We will consider a "sentence" to be any sequence of one or more words, ending with a period (.), exclamation point (!), or question mark (?). As in a book, there may be many sentences on a line, or many lines in a sentence.
def getWordCount(string)
Returns a count of the number of words in the string and, as side effects, (1) updates a global count of words and (2) keeps a global count of how many times each particular word (case insensitive) has occurred.

A "word" is any sequence of consecutive letters, ignoring apostrophes (hence, "don't" is a single word.) Numbers don't count as words.
def getComplexWordCount(string)
Returns the number of words of three or more syllables in the string and, as a side effect, updates a global count of polysyllables.
def getLetterCount(string)
Returns the number of letters in the string (all letters are assumed to occur within words) and, as a side effect, updates a global count of letters.
def getSyllableCount(string)
Returns the number of syllables in the string, using the algorithm specified above; and, as a side effect, updates a global count of syllables

The following functions should be trivial (probably, each just returns the value of some global variable). Since the work should already have been done, none of them needs or uses a parameter.

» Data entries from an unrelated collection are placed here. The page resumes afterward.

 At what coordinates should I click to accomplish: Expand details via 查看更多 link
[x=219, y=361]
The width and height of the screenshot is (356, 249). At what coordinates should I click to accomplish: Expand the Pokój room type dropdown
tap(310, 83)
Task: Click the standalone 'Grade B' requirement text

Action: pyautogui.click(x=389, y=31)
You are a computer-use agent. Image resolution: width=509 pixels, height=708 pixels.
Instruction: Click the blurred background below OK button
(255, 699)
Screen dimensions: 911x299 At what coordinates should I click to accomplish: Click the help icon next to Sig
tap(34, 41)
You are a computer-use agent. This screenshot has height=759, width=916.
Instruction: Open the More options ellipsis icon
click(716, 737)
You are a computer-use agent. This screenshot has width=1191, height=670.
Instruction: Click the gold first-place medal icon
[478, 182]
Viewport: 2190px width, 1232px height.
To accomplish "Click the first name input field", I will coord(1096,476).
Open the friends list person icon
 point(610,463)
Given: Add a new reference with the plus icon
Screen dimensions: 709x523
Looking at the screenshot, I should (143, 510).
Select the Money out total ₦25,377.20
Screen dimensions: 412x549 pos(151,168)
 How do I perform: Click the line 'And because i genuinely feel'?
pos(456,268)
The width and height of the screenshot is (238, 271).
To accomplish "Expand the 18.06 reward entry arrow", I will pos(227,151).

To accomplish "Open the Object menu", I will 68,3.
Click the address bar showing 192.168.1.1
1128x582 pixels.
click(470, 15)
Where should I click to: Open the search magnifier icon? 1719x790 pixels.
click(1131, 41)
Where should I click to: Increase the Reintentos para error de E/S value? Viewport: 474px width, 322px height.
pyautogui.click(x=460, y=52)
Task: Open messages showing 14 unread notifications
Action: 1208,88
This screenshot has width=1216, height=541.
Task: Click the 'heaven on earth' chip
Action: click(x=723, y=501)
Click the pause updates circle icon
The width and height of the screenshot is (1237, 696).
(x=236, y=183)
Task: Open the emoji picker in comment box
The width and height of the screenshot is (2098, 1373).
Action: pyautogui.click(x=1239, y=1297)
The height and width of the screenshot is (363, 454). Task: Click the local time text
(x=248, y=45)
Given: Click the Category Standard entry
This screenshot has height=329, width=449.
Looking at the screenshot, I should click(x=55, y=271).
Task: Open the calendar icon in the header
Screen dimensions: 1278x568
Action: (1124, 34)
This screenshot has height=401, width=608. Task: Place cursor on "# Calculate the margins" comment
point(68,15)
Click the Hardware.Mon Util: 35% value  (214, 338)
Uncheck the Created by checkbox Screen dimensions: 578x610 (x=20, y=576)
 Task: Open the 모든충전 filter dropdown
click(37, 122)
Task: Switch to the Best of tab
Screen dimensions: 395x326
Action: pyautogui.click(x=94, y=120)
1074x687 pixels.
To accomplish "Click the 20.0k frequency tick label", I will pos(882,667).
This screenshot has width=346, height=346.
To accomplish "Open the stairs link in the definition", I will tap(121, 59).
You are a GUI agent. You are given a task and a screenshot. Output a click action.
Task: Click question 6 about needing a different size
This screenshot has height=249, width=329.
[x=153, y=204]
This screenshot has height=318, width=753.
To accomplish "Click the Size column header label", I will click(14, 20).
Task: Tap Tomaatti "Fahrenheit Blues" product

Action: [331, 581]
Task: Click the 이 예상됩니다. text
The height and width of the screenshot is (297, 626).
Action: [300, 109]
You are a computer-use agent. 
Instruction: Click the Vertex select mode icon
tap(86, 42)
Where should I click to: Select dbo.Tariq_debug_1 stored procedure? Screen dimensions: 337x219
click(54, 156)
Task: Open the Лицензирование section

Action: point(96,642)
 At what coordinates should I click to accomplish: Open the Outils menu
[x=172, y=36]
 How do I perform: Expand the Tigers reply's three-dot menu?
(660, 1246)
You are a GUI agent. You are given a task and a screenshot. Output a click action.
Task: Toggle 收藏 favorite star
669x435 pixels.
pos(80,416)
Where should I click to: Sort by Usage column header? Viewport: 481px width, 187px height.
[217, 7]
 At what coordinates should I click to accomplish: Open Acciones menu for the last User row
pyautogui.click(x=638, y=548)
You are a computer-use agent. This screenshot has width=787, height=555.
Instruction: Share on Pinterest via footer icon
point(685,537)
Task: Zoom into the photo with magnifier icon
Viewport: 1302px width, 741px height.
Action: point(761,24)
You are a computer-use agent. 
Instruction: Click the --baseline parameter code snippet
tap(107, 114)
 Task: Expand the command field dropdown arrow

def getTotalSentenceCount(string)
Returns a count of the number of sentences processed so far.
def getTotalWordCount(string)
Returns a count of the number of words processed so far.
def getTotalComplexWordCount(string)
Returns a count of the number of polysyllables (words of three or more syllables) processed so far.
def getTotalLetterCount(string)
Returns a count of the number of letters processed so far.

For Kincaid and Flesch, you need to keep a count of the total number of syllables. For the Lix measure, you also need to keep a count of the number of words having six or more letters. I did not notice this when I wrote the assignment, so how you do this is up to you. I suggest using the required methods (such as keeping track of the total word count) as a model.


def getKincaidMeasure()
def getARImeasure()
def getColemanLiauMeasure()
def getFleschMeasure()
def getGunningFogMeasure()
def getLixMeasure()
def getSmogMeasure()
Each of these returns, as a float, the named measure.
def getRichness()
This is my own (half-baked) scheme to measure how "rich" the vocabulary is. Using a dictionary, keep a count of how many times each individual word occurs in the text ("the" will probably be the most common word, followed by "and", "is", etc.). Let c be 1/2 the total word count. Add the word frequencies (93 times for "the", 32 for "and", ....) until you reach or exceed c. Return, as an integer result, the number of words you had to add to reach or exceed c.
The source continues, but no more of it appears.